▸ EXERCISE DESCRIPTION
All of the records below need to be returned exactly.

(Items listed in a dataset)
:::::

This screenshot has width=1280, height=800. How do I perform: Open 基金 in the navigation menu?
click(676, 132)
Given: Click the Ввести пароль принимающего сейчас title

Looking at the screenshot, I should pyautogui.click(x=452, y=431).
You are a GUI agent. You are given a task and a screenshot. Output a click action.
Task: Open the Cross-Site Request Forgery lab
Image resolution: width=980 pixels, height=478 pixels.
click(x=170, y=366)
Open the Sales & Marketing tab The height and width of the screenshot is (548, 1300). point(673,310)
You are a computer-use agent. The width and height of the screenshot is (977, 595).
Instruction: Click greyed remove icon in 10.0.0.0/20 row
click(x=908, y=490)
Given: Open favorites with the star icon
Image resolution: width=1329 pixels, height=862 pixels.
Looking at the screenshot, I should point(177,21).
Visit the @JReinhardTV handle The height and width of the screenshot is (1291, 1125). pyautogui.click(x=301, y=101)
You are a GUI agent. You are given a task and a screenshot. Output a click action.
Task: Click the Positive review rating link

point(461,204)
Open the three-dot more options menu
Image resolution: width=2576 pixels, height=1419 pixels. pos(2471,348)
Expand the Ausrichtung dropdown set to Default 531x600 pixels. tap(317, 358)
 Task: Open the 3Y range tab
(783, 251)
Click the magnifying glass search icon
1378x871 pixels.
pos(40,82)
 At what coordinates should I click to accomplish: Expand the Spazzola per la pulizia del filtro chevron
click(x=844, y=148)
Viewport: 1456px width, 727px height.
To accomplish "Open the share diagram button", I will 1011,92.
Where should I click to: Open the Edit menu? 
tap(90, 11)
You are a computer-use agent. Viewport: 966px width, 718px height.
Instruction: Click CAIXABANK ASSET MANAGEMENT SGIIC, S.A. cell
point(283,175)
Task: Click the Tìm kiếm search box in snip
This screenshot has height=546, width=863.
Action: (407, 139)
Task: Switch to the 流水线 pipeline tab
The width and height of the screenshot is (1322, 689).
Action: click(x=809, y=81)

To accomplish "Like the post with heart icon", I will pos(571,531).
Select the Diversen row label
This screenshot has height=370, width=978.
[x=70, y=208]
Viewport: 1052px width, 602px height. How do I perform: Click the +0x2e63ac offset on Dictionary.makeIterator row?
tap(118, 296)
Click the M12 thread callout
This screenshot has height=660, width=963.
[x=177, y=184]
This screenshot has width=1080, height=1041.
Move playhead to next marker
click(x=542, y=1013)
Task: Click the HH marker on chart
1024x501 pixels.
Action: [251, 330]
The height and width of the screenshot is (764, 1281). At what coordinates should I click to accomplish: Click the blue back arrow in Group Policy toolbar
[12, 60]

:::::

▸ TASK ANSWER
This screenshot has width=1280, height=800. How do I perform: Open 基金 in the navigation menu?
click(676, 132)
Given: Click the Ввести пароль принимающего сейчас title

Looking at the screenshot, I should pyautogui.click(x=452, y=431).
You are a GUI agent. You are given a task and a screenshot. Output a click action.
Task: Open the Cross-Site Request Forgery lab
Image resolution: width=980 pixels, height=478 pixels.
click(x=170, y=366)
Open the Sales & Marketing tab The height and width of the screenshot is (548, 1300). point(673,310)
You are a computer-use agent. The width and height of the screenshot is (977, 595).
Instruction: Click greyed remove icon in 10.0.0.0/20 row
click(x=908, y=490)
Given: Open favorites with the star icon
Image resolution: width=1329 pixels, height=862 pixels.
Looking at the screenshot, I should point(177,21).
Visit the @JReinhardTV handle The height and width of the screenshot is (1291, 1125). pyautogui.click(x=301, y=101)
You are a GUI agent. You are given a task and a screenshot. Output a click action.
Task: Click the Positive review rating link

point(461,204)
Open the three-dot more options menu
Image resolution: width=2576 pixels, height=1419 pixels. pos(2471,348)
Expand the Ausrichtung dropdown set to Default 531x600 pixels. tap(317, 358)
 Task: Open the 3Y range tab
(783, 251)
Click the magnifying glass search icon
1378x871 pixels.
pos(40,82)
 At what coordinates should I click to accomplish: Expand the Spazzola per la pulizia del filtro chevron
click(x=844, y=148)
Viewport: 1456px width, 727px height.
To accomplish "Open the share diagram button", I will 1011,92.
Where should I click to: Open the Edit menu? 
tap(90, 11)
You are a computer-use agent. Viewport: 966px width, 718px height.
Instruction: Click CAIXABANK ASSET MANAGEMENT SGIIC, S.A. cell
point(283,175)
Task: Click the Tìm kiếm search box in snip
This screenshot has height=546, width=863.
Action: (407, 139)
Task: Switch to the 流水线 pipeline tab
The width and height of the screenshot is (1322, 689).
Action: click(x=809, y=81)

To accomplish "Like the post with heart icon", I will pos(571,531).
Select the Diversen row label
This screenshot has height=370, width=978.
[x=70, y=208]
Viewport: 1052px width, 602px height. How do I perform: Click the +0x2e63ac offset on Dictionary.makeIterator row?
tap(118, 296)
Click the M12 thread callout
This screenshot has height=660, width=963.
[x=177, y=184]
This screenshot has width=1080, height=1041.
Move playhead to next marker
click(x=542, y=1013)
Task: Click the HH marker on chart
1024x501 pixels.
Action: [251, 330]
The height and width of the screenshot is (764, 1281). At what coordinates should I click to accomplish: Click the blue back arrow in Group Policy toolbar
[12, 60]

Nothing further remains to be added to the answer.